Major changes, like the refactor
Daniel took on, took years. The reason it took so long is that
he insisted on having these tests (though apparently, they weren’t
thorough enough, because we still broke the software).
The elapsed time was years, but it wasn’t due to insistence or these tests. It was caught up in design. The end product, which is in now, is still a compromise on the design side and hopefully we can straighten it out over time.
I just wanted to make it clear that the tests were not the bottle neck.
I noticed that too! Not the tests. I helped wrote those and while they were irritating it wasn’t more than a few hours.
Also I have no doubt that Michael’s alternative would’ve been relatively similar to implement even if it might have had more combinatorial issues in testing.
We could’ve implemented and compared both approaches before deciding which to use and it would still have saved time compared to the drawn out disagreement.
Michael had a prototype implementation. I put up a design with a prototype. It was deadlocked on design principles.
The current implementation is a compromise that looks a lot like Michael’s, but with some key changes that will allow us to move towards a better design sooner. This was one of the last things before we decided to split up who has ultimate decision making power (to be used when there’s a deadlock):
Daniel: math library, Stan library as it pertains to interface API
Bob: Stan language
Michael: Stan library as it pertains to the algorithms.
Since this refactor landed, we’ve already moved forward with the logger! We’ll get to a better design that makes it easy for external developers soon enough.
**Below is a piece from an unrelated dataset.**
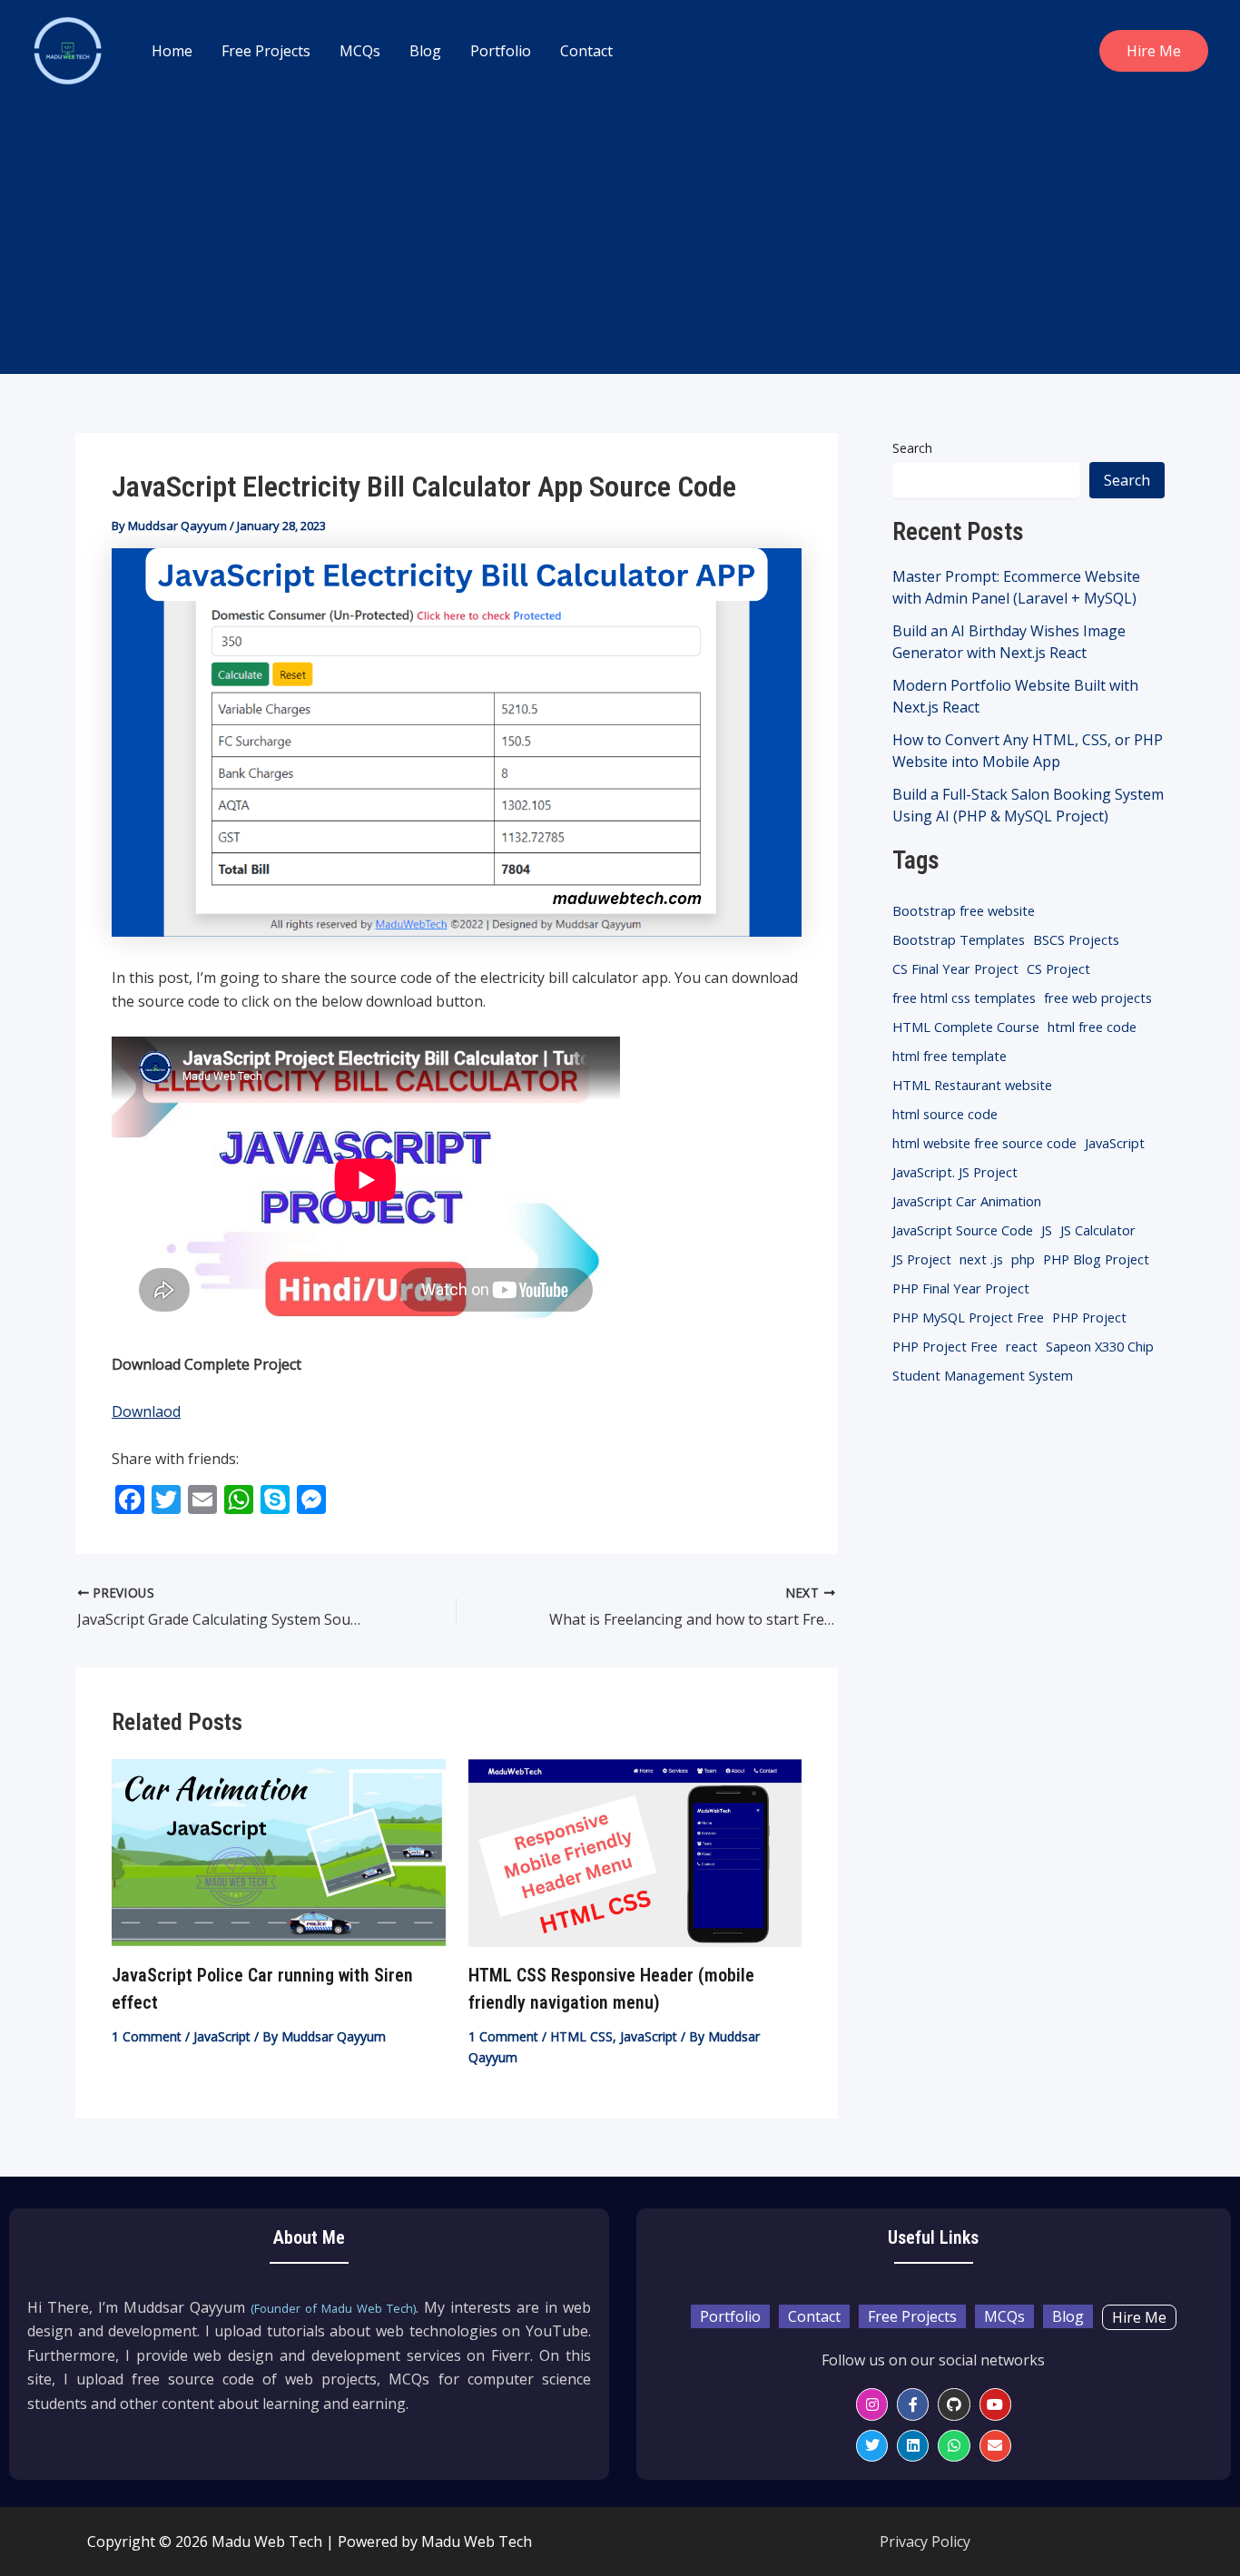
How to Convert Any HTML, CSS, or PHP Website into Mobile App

The testing helped me move quicker. Btw, thanks for writing the instrumented callbacks and all the other tests! They came in handy with the logger implementation. It’s so much easier to move things quickly when there are tests in place.
Great question. It would have been faster, but not by much. I can guarantee that it would have been buggy with bugs that wouldn’t have been detected and would take along time to hunt down.
It would have felt like the bad place we were in after Stan 2. I had a golden test set up with one model that was good and one bad model, which is why I didn’t notice the change in the rejections. I think I spent half the coding time actually working through some really subtle things that we never thought to unit test. There are tests in there now, but I’ll just say having coding against a reference implementation made things easier, not harder.